What's on the horizon for IT Glue? Where could you potentially expand your software offering?
Documentation is still something a lot of IT providers struggle with on a few different levels. It might be internal adoption of those processes and systems, because the reality is not a lot of techs enjoy the process of documentation. One of the things we're trying to do is make that easier through integration. One of our big focuses in the next few months is building the platform that allows any provider with the kind of data they need to document also to integrate to us. If I can avoid having to double-enter any kind of data, that's going to incite me to document the things that really matter more often.
What would be the benefits of cross-platform integration?
One of the challenges right now is IT providers have multiple systems where they document things about customer networks and customer processes. But those systems don't necessarily talk to each other. They end up having re-enter a lot of the same information in a different place to be able to make sure it's contextual.

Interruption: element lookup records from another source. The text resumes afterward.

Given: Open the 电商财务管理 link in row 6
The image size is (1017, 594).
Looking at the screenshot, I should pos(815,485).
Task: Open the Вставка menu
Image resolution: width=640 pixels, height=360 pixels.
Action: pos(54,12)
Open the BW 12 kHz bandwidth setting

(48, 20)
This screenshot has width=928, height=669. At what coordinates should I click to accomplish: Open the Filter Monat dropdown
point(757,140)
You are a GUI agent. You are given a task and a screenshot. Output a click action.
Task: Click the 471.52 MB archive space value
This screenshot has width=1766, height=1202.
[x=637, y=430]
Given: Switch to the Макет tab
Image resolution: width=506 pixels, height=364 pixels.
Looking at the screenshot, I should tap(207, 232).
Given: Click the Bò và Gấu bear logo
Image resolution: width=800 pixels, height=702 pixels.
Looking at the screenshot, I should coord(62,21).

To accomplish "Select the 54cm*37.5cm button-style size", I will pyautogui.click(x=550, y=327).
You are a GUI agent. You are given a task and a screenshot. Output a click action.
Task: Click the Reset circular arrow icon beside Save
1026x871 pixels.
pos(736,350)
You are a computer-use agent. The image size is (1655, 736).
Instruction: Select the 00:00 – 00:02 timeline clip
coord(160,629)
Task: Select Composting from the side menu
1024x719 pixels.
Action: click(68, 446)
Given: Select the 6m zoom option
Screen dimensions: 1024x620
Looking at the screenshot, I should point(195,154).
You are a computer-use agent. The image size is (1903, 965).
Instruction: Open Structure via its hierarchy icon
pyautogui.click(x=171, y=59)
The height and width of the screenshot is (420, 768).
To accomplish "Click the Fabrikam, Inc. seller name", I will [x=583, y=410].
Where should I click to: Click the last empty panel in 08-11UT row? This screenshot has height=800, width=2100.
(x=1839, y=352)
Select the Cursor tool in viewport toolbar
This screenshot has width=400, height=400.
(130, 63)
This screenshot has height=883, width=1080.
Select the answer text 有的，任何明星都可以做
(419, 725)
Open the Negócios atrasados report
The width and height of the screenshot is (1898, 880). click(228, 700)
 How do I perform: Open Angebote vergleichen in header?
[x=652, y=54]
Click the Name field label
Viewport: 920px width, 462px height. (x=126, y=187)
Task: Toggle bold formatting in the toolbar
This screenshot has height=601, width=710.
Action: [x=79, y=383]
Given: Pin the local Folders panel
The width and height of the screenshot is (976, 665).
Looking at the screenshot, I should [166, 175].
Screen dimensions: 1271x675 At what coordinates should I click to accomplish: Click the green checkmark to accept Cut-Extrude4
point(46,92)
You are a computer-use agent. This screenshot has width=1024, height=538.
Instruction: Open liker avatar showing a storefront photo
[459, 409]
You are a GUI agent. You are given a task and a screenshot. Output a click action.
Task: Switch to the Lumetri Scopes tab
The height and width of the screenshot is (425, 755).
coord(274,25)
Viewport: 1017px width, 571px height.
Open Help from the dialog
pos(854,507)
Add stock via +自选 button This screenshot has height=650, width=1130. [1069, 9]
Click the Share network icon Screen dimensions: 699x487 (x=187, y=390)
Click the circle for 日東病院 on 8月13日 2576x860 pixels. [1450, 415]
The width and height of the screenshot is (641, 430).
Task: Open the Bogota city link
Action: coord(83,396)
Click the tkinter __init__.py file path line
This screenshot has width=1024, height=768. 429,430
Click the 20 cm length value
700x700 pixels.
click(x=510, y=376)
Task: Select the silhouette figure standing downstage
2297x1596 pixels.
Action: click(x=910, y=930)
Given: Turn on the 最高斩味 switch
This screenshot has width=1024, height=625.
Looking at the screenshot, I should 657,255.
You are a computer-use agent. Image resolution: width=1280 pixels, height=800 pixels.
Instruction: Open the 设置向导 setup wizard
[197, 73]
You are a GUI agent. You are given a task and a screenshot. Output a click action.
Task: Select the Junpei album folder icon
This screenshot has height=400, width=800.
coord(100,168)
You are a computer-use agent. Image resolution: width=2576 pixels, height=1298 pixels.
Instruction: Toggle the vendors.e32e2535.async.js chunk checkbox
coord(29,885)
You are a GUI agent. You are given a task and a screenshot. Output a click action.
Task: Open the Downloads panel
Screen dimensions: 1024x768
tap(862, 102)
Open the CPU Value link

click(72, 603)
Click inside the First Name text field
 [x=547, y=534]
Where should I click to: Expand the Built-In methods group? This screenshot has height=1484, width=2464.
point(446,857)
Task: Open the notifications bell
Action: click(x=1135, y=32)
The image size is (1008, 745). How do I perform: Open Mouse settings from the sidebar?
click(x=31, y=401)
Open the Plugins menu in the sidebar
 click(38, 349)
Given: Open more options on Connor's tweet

You know this process relates to this server or a specific resource. Our tool tries to reduce that dramatically by allowing us to talk to all the different systems that they use, whether it's a PSA tool, an RMM tool or a network monitor of some kind.
Do you foresee IT Glue adding any new capabilities outside of documentation?
IT Glue is very specifically a documentation tool. There are a couple of things people seem to be requesting that we don't quite do just yet. Stuff like business process management (BPM) is not quite in our camp, but we see a lot of people wanting to resolve some of those challenges or problems by using our software. It's something that we're obviously curious about.
How would IT Glue potentially tap into the BPM space?
There are a couple of tools out there that we've looked at. They seem to have made a pretty good wheel, so we don't want to necessarily reinvent it. The future of SaaS is in the integrations. If you can leverage an existing tool and make a pretty deep integration, I think you can go to market a lot quicker than trying to rewrite that whole thing and possibly not do it as well. That's been our focus; look at existing things where we can do a deep integration.